[Entries pointing to words and elements]
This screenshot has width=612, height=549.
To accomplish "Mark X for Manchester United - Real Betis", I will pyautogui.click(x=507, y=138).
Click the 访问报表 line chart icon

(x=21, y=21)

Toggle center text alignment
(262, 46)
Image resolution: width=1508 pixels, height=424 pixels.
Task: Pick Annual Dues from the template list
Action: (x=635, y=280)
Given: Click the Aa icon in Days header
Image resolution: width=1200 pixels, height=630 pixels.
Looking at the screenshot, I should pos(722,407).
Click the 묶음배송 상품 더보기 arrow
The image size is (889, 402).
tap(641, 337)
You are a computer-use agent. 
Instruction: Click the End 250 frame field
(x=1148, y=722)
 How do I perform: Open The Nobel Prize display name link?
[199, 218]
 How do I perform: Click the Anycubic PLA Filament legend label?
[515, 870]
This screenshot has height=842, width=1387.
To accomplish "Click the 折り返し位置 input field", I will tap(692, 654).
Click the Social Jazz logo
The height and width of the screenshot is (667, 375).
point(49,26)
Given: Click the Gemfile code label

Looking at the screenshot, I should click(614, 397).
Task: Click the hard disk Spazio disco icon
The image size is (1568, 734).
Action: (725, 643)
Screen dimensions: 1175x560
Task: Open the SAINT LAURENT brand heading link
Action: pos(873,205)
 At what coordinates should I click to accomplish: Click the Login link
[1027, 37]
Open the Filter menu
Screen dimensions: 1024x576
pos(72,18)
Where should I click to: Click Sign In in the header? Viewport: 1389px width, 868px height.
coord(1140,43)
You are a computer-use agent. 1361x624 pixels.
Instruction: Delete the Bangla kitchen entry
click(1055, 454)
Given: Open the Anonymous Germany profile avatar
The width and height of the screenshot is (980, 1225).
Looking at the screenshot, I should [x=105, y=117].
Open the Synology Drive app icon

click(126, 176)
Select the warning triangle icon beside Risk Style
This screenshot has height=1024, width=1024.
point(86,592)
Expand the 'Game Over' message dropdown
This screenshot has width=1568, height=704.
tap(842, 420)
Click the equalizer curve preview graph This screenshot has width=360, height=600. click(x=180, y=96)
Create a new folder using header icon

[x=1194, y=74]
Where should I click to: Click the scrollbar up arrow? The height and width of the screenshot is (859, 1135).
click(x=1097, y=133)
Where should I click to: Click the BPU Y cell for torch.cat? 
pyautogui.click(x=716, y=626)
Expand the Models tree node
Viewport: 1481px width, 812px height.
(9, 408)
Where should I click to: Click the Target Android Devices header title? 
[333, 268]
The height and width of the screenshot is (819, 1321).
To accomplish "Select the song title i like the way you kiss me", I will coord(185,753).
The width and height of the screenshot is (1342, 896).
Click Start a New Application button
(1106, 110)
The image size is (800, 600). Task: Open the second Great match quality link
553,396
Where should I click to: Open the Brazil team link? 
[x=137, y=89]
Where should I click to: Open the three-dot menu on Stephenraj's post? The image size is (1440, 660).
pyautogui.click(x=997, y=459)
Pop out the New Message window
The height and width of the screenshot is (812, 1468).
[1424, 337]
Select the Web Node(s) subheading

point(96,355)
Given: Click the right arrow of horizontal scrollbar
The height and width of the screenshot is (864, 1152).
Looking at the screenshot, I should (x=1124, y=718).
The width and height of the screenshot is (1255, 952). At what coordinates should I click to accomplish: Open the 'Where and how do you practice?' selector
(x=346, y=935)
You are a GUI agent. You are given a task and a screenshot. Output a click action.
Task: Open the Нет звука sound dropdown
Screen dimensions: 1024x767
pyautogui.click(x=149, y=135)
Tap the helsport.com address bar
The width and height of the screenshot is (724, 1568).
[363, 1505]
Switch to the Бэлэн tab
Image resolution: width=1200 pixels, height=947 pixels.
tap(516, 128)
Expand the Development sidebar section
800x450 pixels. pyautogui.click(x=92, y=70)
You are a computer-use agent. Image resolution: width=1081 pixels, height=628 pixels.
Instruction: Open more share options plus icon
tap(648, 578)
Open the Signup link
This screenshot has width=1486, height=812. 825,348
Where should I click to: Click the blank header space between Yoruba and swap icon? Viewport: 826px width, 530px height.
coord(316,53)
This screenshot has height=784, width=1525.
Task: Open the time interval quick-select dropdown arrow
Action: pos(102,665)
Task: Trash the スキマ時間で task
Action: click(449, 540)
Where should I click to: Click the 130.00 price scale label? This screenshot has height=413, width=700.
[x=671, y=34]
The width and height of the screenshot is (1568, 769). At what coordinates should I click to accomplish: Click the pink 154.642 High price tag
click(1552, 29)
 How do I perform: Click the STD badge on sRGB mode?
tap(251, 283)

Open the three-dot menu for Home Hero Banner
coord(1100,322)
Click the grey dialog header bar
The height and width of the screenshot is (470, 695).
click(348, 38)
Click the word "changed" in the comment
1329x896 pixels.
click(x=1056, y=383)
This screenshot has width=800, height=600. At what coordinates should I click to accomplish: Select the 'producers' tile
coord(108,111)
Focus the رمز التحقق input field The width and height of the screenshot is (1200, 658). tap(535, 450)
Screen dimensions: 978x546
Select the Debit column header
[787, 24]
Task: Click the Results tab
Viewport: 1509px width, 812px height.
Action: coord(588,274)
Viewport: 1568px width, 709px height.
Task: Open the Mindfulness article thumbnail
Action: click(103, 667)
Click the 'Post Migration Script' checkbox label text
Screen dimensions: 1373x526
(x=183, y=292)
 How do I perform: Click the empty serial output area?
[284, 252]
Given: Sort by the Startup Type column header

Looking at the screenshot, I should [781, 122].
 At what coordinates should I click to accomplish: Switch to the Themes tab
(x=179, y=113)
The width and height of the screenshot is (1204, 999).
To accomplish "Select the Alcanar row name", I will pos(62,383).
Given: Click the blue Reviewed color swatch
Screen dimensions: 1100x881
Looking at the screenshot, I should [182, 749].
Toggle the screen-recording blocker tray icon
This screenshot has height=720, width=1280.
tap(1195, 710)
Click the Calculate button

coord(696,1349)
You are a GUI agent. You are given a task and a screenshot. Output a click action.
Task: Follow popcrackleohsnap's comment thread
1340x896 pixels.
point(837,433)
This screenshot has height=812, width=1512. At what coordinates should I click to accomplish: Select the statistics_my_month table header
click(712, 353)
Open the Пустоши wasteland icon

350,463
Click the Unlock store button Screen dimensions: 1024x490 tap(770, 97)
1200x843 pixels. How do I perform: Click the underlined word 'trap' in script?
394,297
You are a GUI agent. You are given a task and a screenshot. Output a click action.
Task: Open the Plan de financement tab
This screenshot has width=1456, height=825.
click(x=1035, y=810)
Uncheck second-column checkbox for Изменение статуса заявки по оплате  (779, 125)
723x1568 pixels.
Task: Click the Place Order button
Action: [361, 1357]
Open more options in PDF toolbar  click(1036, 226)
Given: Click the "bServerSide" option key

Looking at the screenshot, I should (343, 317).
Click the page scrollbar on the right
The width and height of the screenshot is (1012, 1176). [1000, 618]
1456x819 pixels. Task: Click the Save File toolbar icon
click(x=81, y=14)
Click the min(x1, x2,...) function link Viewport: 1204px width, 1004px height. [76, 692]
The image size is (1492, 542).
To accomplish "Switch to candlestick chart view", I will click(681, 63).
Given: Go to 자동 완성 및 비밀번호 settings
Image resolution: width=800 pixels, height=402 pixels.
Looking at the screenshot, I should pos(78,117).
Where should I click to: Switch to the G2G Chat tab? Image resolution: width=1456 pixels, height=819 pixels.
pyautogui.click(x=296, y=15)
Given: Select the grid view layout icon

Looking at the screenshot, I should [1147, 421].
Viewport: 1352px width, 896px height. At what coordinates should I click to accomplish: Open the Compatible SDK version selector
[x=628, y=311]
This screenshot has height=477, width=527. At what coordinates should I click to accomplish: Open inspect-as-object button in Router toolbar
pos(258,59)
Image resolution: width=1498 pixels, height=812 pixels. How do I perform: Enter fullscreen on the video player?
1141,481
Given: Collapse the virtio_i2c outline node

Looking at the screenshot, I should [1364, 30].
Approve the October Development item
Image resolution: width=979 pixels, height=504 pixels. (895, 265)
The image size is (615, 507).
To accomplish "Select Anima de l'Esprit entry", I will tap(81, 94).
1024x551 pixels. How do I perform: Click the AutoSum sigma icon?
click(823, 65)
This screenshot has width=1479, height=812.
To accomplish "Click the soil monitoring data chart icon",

-- STATED TASK --
Format the records between the lines holding "Given: Select the grid view layout icon" and "[x=628, y=311]", inclusive, as a two-column CSV with the headers instruction and click_point. Each record gets one row, with its text and its answer each in a single quoted field and line breaks replaced by spaces.

-- CORRECT OUTPUT --
instruction,click_point
"Given: Select the grid view layout icon","Looking at the screenshot, I should [1147, 421]."
"Viewport: 1352px width, 896px height. At what coordinates should I click to accomplish: Open the Compatible SDK version selector","[x=628, y=311]"